In 2018, Japan received 115 000 new immigrants on a long-term or permanent basis (including changes of status), 15.8% more than in 2017. This figure comprises 57.4% labour migrants, 27.7% family members (including accompanying family) and 0.1% humanitarian migrants. Around 124 000 permits were issued to tertiary-level international students and 266 000 to temporary and seasonal labour migrants.

Viet Nam, China and Korea were the top three nationalities of newcomers in 2018. Among the top 15 countries of origin, Viet Nam registered the strongest increase (25 000) and Nepal the largest decrease (-1 500) in flows to Japan compared to the previous year.

In 2019, the number of first asylum applicants decreased by -1.1%, to reach around 10 000. The majority of applicants came from Sri Lanka (1 500), Turkey (1 300) and Cambodia (1 300). The largest increase since 2018 concerned nationals of Turkey (+800) and the largest decrease nationals of the Philippines (-800). Of the 10 000 decisions taken in 2019, 0.2% were positive.
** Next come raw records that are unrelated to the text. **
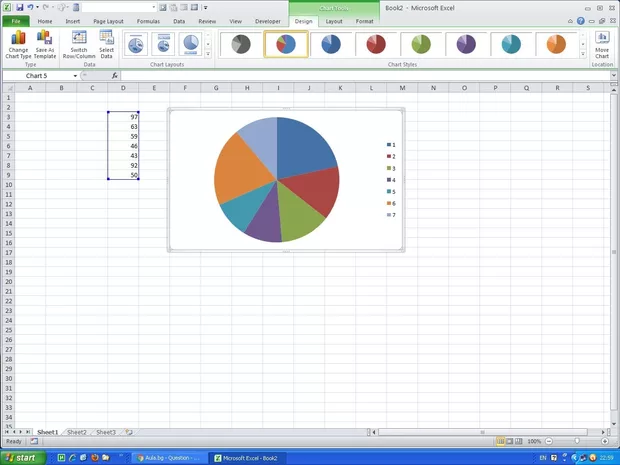
Task: Click the Windows Start button
Action: [x=20, y=457]
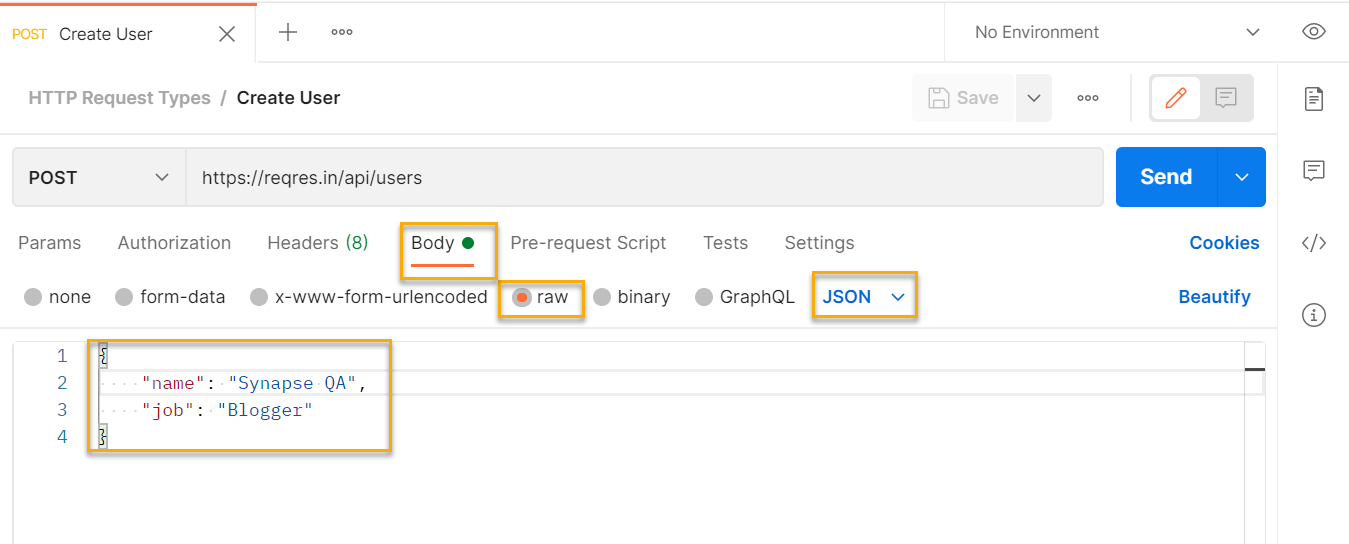Choose the GraphQL body radio option
1349x544 pixels.
click(x=704, y=297)
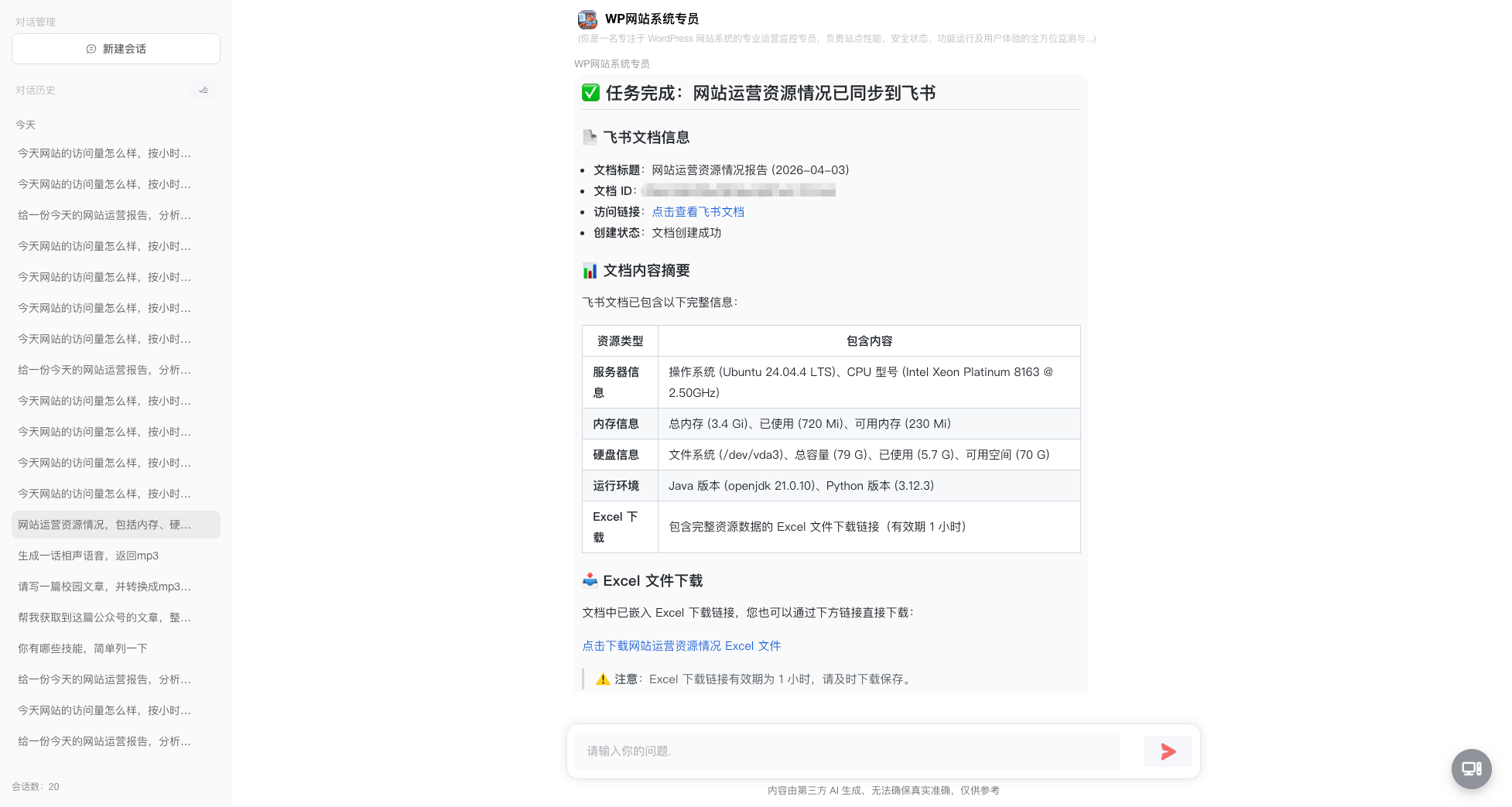This screenshot has height=807, width=1512.
Task: Click the document icon beside 飞书文档信息
Action: pos(590,138)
Major policy changes in Japan in 2019 included the creation of an Immigration Services Agency, and the introduction of two new Status of Residence, “Specified Skilled Worker (i)” and “Specified Skilled Worker (ii)”, for semi-skilled workers in 14 industry fields identified as currently experiencing labour shortages despite national efforts to improve productivity and to secure domestic human resources.

The Act regarding the Promotion of Japanese Language Education was promulgated in June 2019. This law will contribute to the preparation of an environment for the promotion of Japanese language education that will enable foreign nationals residing in Japan to conduct their daily life and life in society together with Japanese citizens more smoothly. The law stresses the responsibility of the central and local governments for promoting Japanese language education.

In June 2019, Status of Residence “Designated Activities” was adopted for foreign workers who engage in remunerated activities related to the Tokyo 2020 Olympic Games for 90 days or more. It will now be carried forward to the Games in 2021. Spouses and children are also allowed to stay as dependent.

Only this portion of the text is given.